# Exercise prompt
Pull out every line below that contains the string "input", and copy each one. Treat uppercase and lowercase as different.

(Items listed in a dataset)
_____

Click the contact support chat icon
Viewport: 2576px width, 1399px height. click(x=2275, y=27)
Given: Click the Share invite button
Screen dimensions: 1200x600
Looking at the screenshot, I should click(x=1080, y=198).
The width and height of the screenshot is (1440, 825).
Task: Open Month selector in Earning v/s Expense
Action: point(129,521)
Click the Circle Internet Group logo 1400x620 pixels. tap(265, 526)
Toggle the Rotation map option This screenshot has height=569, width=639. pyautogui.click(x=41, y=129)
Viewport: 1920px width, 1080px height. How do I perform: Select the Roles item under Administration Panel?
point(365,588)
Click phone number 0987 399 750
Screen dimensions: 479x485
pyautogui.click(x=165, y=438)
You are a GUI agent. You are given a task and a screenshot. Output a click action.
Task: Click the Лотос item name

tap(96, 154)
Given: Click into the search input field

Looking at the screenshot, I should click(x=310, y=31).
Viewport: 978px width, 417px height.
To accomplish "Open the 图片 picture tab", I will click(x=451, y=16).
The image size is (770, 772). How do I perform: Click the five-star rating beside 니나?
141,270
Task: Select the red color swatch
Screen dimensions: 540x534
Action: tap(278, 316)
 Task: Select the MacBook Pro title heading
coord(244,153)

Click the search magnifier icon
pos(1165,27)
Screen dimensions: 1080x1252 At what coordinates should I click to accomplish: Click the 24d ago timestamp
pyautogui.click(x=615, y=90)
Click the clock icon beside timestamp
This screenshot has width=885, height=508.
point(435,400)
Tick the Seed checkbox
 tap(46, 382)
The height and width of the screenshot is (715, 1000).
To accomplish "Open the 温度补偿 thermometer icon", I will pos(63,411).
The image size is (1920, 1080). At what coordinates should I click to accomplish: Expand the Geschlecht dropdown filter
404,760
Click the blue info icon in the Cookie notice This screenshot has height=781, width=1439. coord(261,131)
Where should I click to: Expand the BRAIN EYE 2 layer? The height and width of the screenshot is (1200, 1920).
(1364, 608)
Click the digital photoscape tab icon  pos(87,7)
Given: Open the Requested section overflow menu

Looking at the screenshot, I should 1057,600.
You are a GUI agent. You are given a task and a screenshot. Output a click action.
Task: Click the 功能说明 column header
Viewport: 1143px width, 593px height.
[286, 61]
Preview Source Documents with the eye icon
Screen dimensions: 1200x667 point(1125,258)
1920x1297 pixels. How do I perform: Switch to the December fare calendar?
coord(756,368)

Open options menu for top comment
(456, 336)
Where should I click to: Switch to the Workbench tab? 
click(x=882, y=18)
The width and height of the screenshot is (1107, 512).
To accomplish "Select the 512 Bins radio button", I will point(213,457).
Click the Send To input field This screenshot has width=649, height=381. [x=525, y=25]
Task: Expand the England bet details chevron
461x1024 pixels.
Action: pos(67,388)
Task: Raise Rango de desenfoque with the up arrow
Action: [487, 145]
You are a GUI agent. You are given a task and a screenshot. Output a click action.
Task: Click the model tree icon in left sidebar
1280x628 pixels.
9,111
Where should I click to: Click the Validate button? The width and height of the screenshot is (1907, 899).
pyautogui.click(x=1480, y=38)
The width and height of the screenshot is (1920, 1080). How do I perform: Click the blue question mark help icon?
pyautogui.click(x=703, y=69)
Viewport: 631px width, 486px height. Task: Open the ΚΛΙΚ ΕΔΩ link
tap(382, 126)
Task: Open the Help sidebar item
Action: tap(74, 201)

_____

# Response for this exercise
Given: Click into the search input field
Click the Send To input field This screenshot has width=649, height=381. [x=525, y=25]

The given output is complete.